On the positive side of the monthly ledger, the US comparable sales increase of 0.4% was attributed to a positive a breakfast daypart performance that was, however, “largely offset by the impact of aggressive competitive activity.” Presumably this refers to BOGO couponing and discounting among virtually all of the major quick service restaurant chains in North America.

Europe’s comparable sales increased 0.5% in January, as positive performances in the United Kingdom and Germany were largely offset by negative results in France and Russia. While market dynamics remain challenging in the near term, McDonald’s Europe says it is focused on driving sales and guest traffic by strengthening local value platforms, highlighting the quality of core and premium products and aggressively pursuing growth opportunities, particularly at breakfast time.

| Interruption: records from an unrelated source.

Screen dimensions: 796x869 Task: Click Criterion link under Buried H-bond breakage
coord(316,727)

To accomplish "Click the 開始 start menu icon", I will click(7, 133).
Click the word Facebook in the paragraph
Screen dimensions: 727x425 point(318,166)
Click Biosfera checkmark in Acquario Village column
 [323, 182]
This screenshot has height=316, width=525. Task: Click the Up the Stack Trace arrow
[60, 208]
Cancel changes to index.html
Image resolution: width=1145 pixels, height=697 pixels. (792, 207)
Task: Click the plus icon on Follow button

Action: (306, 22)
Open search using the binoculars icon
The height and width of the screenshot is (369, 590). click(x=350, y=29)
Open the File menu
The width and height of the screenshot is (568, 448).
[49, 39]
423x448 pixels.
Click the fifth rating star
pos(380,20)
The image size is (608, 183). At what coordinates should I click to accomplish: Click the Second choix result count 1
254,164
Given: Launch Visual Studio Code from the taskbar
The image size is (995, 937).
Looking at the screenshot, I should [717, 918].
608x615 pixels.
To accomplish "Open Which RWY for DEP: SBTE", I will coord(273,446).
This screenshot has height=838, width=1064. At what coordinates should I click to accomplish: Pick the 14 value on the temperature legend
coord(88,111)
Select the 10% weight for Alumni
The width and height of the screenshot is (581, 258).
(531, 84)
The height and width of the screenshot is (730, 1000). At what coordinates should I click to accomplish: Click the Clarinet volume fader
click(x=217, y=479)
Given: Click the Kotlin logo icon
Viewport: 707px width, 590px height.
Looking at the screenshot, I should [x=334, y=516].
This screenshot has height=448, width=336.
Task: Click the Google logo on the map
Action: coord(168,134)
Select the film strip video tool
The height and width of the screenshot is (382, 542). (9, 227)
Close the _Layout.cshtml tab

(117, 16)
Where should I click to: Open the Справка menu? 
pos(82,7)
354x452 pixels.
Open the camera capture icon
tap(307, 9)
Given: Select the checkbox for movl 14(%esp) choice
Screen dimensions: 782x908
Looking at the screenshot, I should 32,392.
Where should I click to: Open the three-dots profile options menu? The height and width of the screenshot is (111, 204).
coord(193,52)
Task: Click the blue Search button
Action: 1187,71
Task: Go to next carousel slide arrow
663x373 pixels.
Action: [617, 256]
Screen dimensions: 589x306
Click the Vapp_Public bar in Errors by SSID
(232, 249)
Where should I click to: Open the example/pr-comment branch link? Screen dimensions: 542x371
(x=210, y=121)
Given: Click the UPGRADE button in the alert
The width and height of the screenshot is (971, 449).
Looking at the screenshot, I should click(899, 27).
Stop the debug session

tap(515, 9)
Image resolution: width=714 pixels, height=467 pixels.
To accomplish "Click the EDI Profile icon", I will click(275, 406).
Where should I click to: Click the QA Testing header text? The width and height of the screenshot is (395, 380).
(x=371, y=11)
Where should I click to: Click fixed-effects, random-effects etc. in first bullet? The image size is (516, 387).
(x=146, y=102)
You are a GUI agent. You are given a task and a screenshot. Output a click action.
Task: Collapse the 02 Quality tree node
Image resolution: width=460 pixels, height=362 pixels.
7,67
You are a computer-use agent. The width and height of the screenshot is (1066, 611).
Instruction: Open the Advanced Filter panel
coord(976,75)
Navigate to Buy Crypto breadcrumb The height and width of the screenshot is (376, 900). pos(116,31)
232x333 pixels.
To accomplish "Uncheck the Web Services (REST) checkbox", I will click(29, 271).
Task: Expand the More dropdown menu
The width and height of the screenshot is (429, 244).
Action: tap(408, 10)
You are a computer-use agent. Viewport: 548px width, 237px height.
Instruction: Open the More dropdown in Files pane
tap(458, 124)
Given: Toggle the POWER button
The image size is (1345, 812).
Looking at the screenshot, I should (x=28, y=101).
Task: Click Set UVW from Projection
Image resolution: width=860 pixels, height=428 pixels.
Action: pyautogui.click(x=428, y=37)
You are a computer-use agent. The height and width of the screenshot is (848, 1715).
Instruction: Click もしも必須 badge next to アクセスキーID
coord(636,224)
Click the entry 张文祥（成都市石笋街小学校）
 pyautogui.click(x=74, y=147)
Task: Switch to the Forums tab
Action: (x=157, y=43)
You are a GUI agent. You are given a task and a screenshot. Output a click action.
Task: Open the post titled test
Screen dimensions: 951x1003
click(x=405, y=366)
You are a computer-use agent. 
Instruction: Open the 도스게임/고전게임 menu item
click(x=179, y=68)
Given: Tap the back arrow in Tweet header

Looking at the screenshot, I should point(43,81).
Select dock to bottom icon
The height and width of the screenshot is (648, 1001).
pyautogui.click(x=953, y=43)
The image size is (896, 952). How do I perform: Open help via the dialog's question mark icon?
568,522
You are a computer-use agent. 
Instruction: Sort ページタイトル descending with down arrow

Meanwhile, McDonald’s corporate headquarters is preparing to welcome a new president and chief executive officer, following the impending retirement of Don Thompson. Waiting in the wings to chart the future course for the world’s largest fast food restaurant business beginning March 1 is Steve Easterbrook, who has spent 20 of his last 22 years with the company.

“Steve is a strong and experienced executive who successfully led our UK and European business units, and the board is confident that he can effectively lead the company to improved financial and operational performance,” said Andrew McKenna, non-executive chairman of the board of directors.

For the past two years Easterbrook, a citizen of the United Kingdom, has headed up two British restaurant chains. Prior to that he was senior executive vice president and chief brand officer at McDonald’s, leading efforts to elevate marketing, advance menu innovation and create an infrastructure for its digital initiatives.